Am nächsten Tag hatten wir unsere Angelscheine. Es konnte losgehen. Nachdem wir uns am Abend zuvor ein Bild vom Fluss gemacht hatten, waren jetzt die Fische Objekt unserer Begierde. Wir schlossen Wetten ab, wer den Ersten und wer den größten Fisch von uns fangen würde. Thomas zeigte sich selbstbewusst, ich beschloss jedoch, mich nicht vor ihm zu verstecken und garantierte ihm, dass ich nicht nur den Ersten, sondern auch noch den größten Fisch fangen würde.
„Wart’s mal ab“, hörte wir plötzlich jemanden sagen. Offenbar handelte es sich um einen Angler, der über mehr Erfahrungen als wir verfügte. Großartige Beachtung schenkten wir ihm aber trotzdem nicht, jeder konzentrierte sich auf seine Jagdinstinkte. Das Ganze wuchs sich zu einer Veranstaltung aus, die jeden Instinkt in die Flucht schlägt. Statt des Instinktes für das Jagen waren andere Fähigkeiten gefragt. Im wesentlichen eine Einzige, und die heißt Geduld. Und sie wurde belohnt. Allerdings noch nicht an diesem Tag. Zu unserem Trost berichteten am Abend jedoch eine ganz Menge anderer Fliegenfischer, dass sie ähnliche Erfahrungen sammeln mussten. Die Fische im Bayerischen Wald sind eben eigen, sagte die Angler. Und die am weißen Regen erst recht. Sagten sie. Für den nächsten Tag machte uns das nicht unbedingt Hoffnung.

Keine Wetten mehr!

Als wir am nächsten Morgen loszogen, vermieden wir es, Wetten abzuschließen. Unser norddeutscher Größenwahn war im weißen Regen davongeschwommen. Doch diesmal war es vielleicht unsere Demut, die belohnt wurde. Etliche Forellen sorgten dafür, dass sich unsere Laune an diesem Tag mit jeder Stunde verbesserte. Und die Gespräche abends in der Pension waren geprägt von anerkennendem Nicken und lobenden Lobeshymnen der alten Hasen.
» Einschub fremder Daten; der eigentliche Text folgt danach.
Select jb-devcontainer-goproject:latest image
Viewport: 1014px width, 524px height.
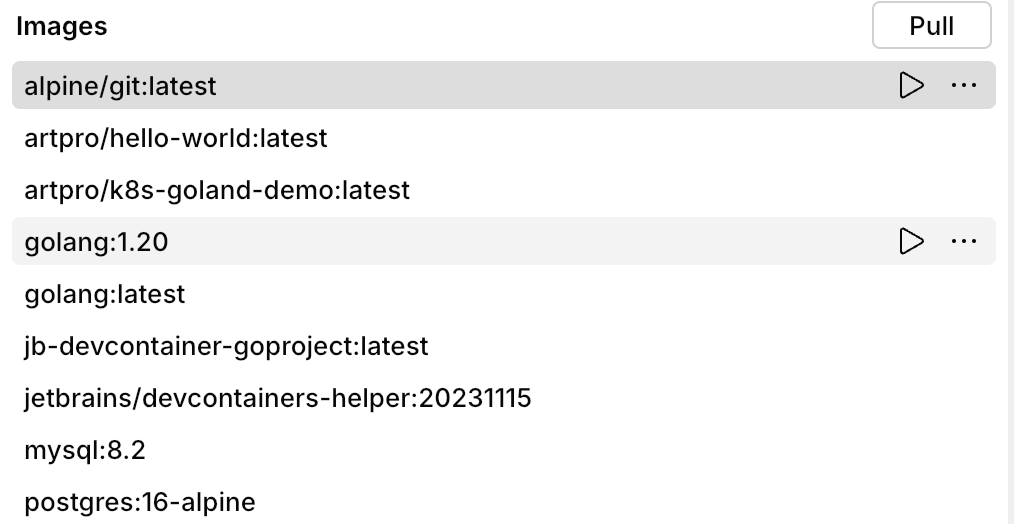[x=226, y=346]

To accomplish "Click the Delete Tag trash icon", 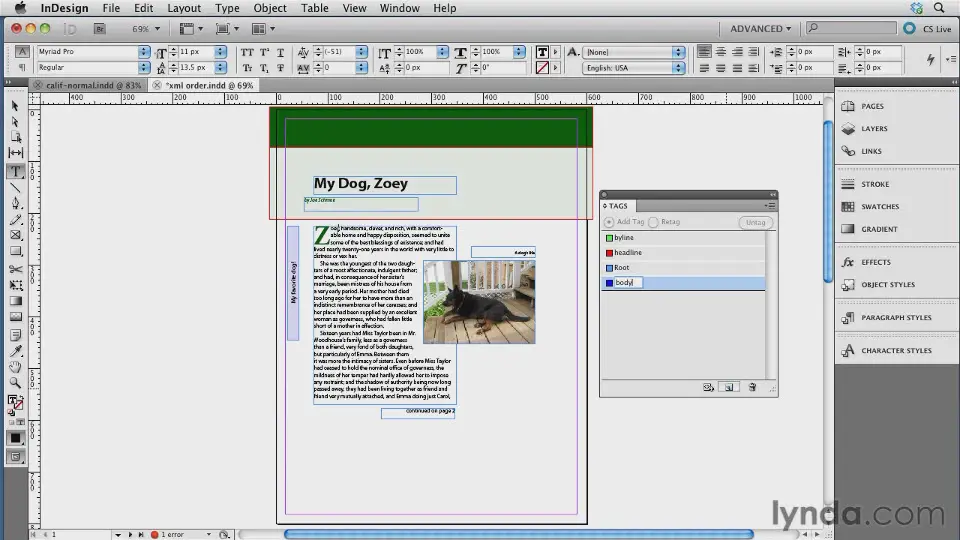I will (752, 387).
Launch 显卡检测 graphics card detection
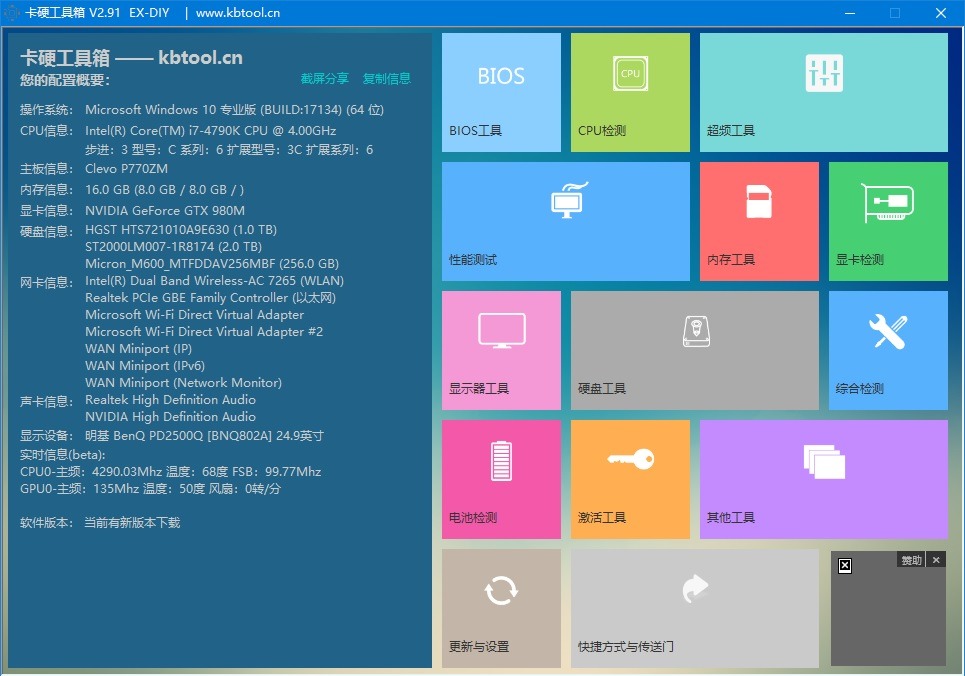The image size is (965, 676). (x=887, y=220)
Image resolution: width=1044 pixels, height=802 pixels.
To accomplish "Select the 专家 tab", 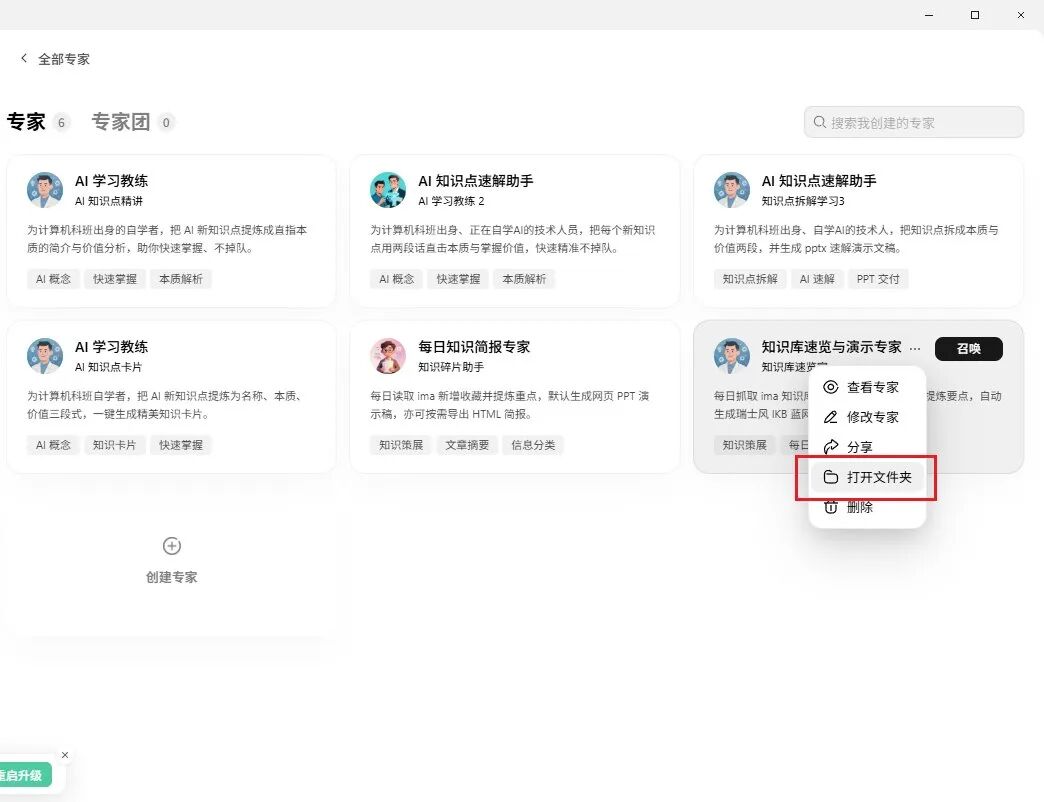I will (x=26, y=122).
Wir fahren ganz sicher wieder in die Pension, um auf Forellenjagd zu gehen. Und wir haben eines in jedem Fall gelernt. Es ist eben doch nicht nur Schnee, der weiß ist.

Ein Gedanke zu “Weißer Regen im bayerischen Wald?”
  1. Was würde ich dafür geben endlich mal am Natur Bach fliegenfischen zu gehen. Aber giebt es da Gastkarten für die Angler aus dem Norden?